IV lines entered both of Barber’s hands as he lay, arms outstretched, with his torso strapped to the gurney. Bare fluorescent lights lit his body below.
While the execution warrant was being read, Klebenar placed her hand on the glass of the execution chamber’s window. A guard told her to remove it.
Barber looked ahead of him. His eyes were open and he appeared responsive as the execution warrant was read.
Around 1:33 a.m., a prison official asked for Barber’s last words.
He’d written down final words, Barber said in the execution chamber, but he hadn’t been allowed to read them from a piece of paper.
He spoke first to the family of Dorothy Epps, his victim.
“I love them. I’m sorry for what happened. I truly am. I can’t apologize anymore — no words would fit,” he said.
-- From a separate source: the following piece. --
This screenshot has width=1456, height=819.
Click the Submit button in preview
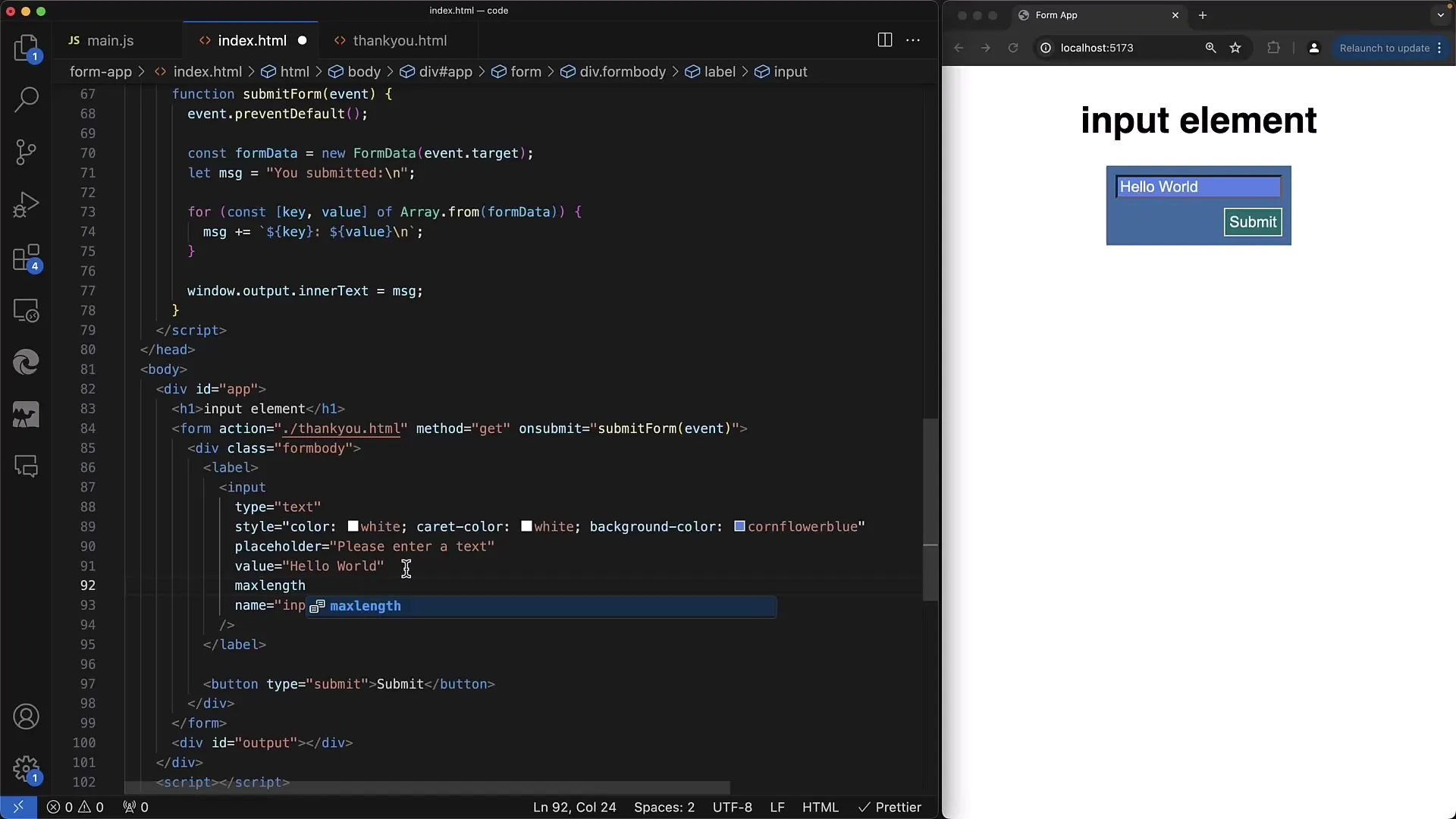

Barber then addressed Gov. Kay Ivey and those in the execution chamber.
“I forgive you for what you’re about to do.”
After the warden had exited the chamber, Barber began speaking to his spiritual advisor, an older white man wearing a patterned pink button-down.
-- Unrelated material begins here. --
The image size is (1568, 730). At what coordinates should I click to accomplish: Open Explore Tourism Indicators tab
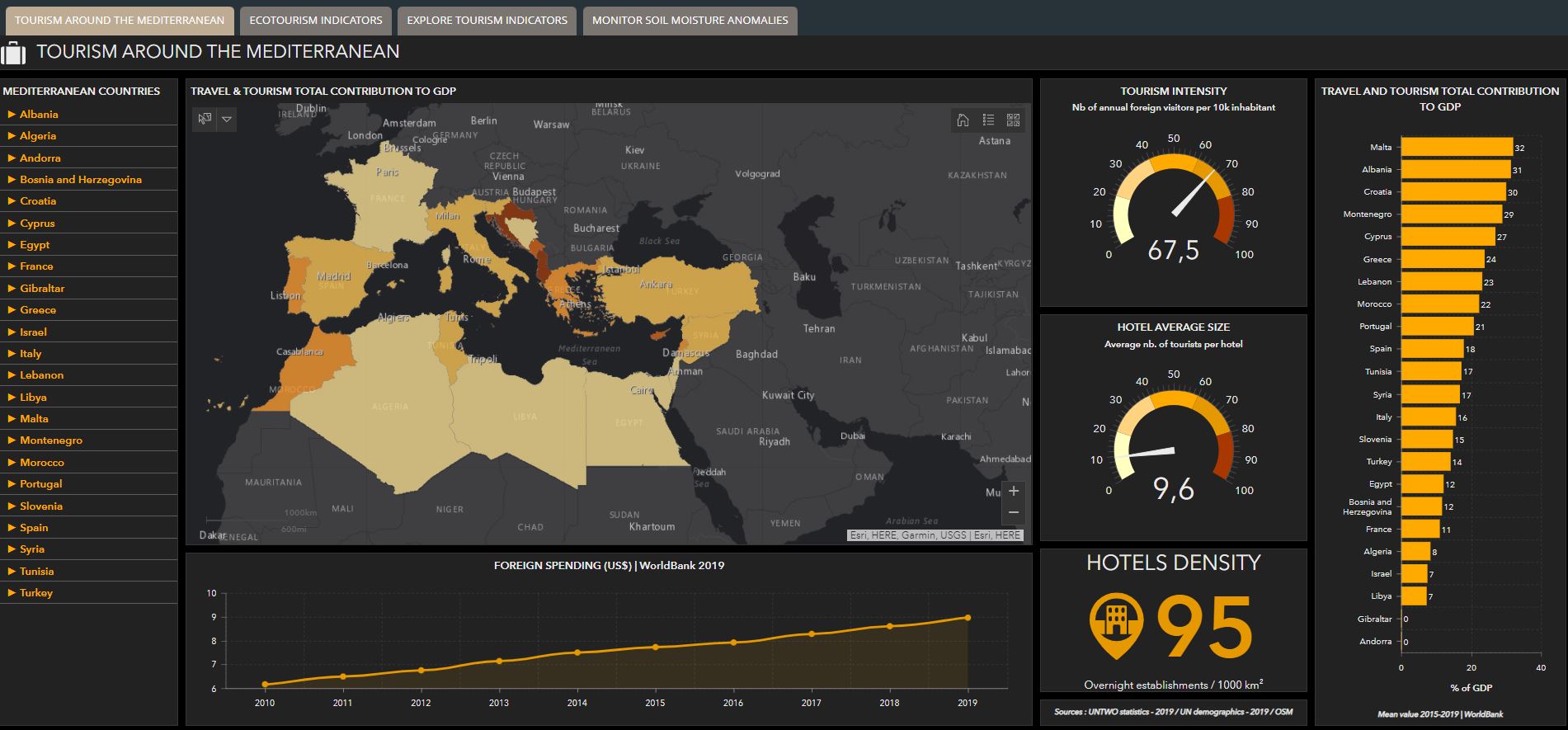click(x=487, y=21)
Around 1:35, the spiritual advisor appeared to pray with Barber, placing his hand on the condemned man’s feet as he spoke.
At 1:37, Barber smiled. Then his eyes rolled back and slowly closed.
All movement stopped, save for Barber’s breathing, which became labored.
At 1:39, Barber’s mouth fell slightly open. A guard performed a consciousness check.
“Inmate Barber,” the guard yelled.
“It’s not normal breathing.”
At 1:40, the guard pinched Barber’s arm and gently pushed back on his eyelashes.
Around the same time, Klebenar noted his labored breathing.
“It’s like it’s contracting,” she said of his stomach. “It’s not normal breathing.”
The labored breathing continued until about 1:41 a.m., when all movement ceased.
At 1:47 a.m., the curtain of the execution chamber closed. Klebenar placed her hand on the glass a final time.
“Ma’am,” a guard chided her again.
Barber had asked U.S. Supreme Court Justices to halt his execution to provide him the opportunity to prove that Alabama’s effort to lethally inject him — like the attempted executions before it — would go awry, subjecting him to cruel and unusual punishment forbidden by the U.S. Constitution.
The state’s effort to put Barber to death comes after Alabama botched three consecutive attempts at executions: the lethal injection of Joe Nathan James, which led to his death, and the attempted lethal injections of Alan Miller and Kenny Smith. Both Miller and Smith survived the state’s attempts to kill them.
Difficulty establishing vein access by members of the execution team led to the state’s failures to carry out its grim mission, officials would later confirm.
Those failures led to a brief moratorium on state-sanctioned deaths while its Department of Corrections conducted a review of the execution process. But months later, the in-house review, widely criticized as lacking rigor and independence, led to no substantive reforms of the death penalty system. Instead, the state chose to increase the window of time allowed for executions to be carried out and limited reviews of “plain errors” in capital cases.
In the wake of those failures, though, Barber argued that another attempted execution by lethal injection would violate the Constitution. Instead, Barber requested that his death come by nitrogen suffocation, an untested, unregulated method of execution allowed by Alabama law.
Still, federal courts rejected Barber’s argument that the state’s checkered history should prevent his execution. Dissenting from her court’s decision not to stop Barber’s execution, Judge Jill Pryor said the Alabama prison system would soon make Barber its “guinea pig.” Three Supreme Court Justices echoed that concern in their dissent.
In a press conference after the execution, John Hamm, Alabama’s prison commissioner said that it took the IV team 3 sticks to gain access to Barber’s veins.
But even days before Alabama would take his life, Barber had already set his faith in courts aside. He believed in something beyond the State of Alabama, he explained.
“My hope lies in the promises of my Creator, who is always faithful,” Barber said. “He is hope.”